Cisco VPN Client not working. Strange VPN Adapter behavior. [Archive] - SpeedGuide.net Broadband Community
PDA

View Full Version : Cisco VPN Client not working. Strange VPN Adapter behavior.

dnash
01-03-08, 08:35 AM
I am working with an ASA running 8.x and a Cisco VPN client running
4.6.03.0021. The client connects fine (passes phase 1 and phase2 and
traffic flows downstream of the ASA which I have sniffed. It appears
as though the traffic it not returned to the client as all sessions
timeout.

I have other clients using this same profile without issue. It
appears
that the clients having the problem all have the following in common:


Physical NIC
IP Address. . . . . . . . . . . . . : 192.168.2.1
Subnet Mask . . . . . . . . . . . : 255.255.255.0
Default Gateway . . . . . . . . . :


Cisco Systems VPN Adapter
IP Address. . . . . . . . . . . . : 172.16.1.25
Subnet Mask . . . . . . . . . . . : 255.255.255.240
Default Gateway . . . . . . . . . : 172.16.1.25


You will notice that the Cisco VPN Adapter is given an IP Address and
Mask from the ASA via a configured address pool, but you will notice
that virtual adapter is using the same IP address for its interface
and gateway.


I have other Cisco VPN client running version 3.6.x and 5.x that do
not have this issue. I ruled out the common issues NAT-T, MTU, etc.


I was hoping some one could confirm or deny whether this IP
addressing
issue may be the culprit and whether this is a known issue for this
version of the client. My search of Cisco Bugtraq show no.

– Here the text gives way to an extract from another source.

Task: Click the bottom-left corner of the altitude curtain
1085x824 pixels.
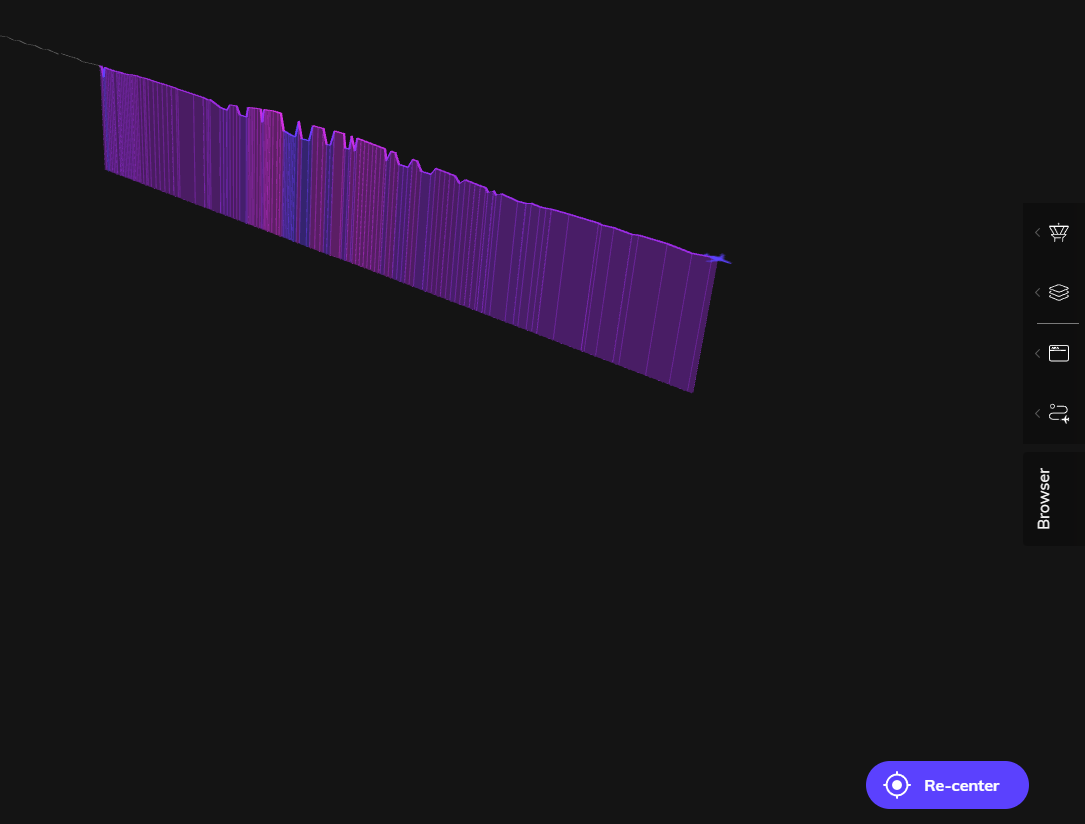Action: point(107,169)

Reply Reply to author Forward
mak
01-03-08, 09:42 AM
dnash wrote:
> I am working with an ASA running 8.x and a Cisco VPN client running
> 4.6.03.0021. The client connects fine (passes phase 1 and phase2 and
> traffic flows downstream of the ASA which I have sniffed. It appears
> as though the traffic it not returned to the client as all sessions
> timeout.
>
> I have other clients using this same profile without issue. It
> appears
> that the clients having the problem all have the following in common:
>
>
> Physical NIC
> IP Address. . . . . . . . . . . . . : 192.168.2.1
> Subnet Mask . . . . . . . . . . . : 255.255.255.0
> Default Gateway . . . . . . . . . :

just out of curiosity - how can there be an outbound connection on the virtual interface, if there is
no gateway on the physical interface?

M
Newbie72
01-09-08, 04:13 PM
On Jan 3, 8:35*am, dnash <ddn...@gmail.com> wrote:
> I am working with an ASA running 8.x and a Cisco VPN client running
> 4.6.03.0021. The client connects fine (passes phase 1 and phase2 and
> traffic flows downstream of the ASA which I have sniffed. It appears
> as though the traffic it not returned to the client as all sessions
> timeout.
>
> I have other clients using this same profile without issue. It
> appears
> that the clients having the problem all have the following in common:
>
> Physical NIC
> *IP Address. . . . . . . . . . . . . : 192.168.2.1
> *Subnet Mask . . . . . . . . . . . : 255.255.255.0
> *Default Gateway . . . . . . . . . :
>
> Cisco Systems VPN Adapter
> IP Address. . . . . . . . . . . . * : 172.16.1.25
> Subnet Mask . . . . . . . . . . . : 255.255.255.240
> Default Gateway . . . . . . . . . : 172.16.1.25
>
> You will notice that the Cisco VPN Adapter is given an IP Address and
> Mask from the ASA via a configured address pool, but you will notice
> that virtual adapter is using the same IP address for its interface
> and gateway.
>
> I have other Cisco VPN client running version 3.6.x and 5.x that do
> not have this issue. I ruled out the common issues NAT-T, MTU, etc.
>
> I was hoping some one could confirm or deny whether this IP
> addressing
> issue may be the culprit and whether this is a known issue for this
> version of the client. My search of Cisco Bugtraq show no.
>
> * * Reply * *Reply to author * *Forward

Check and make sure deterministic network enhancer is checked.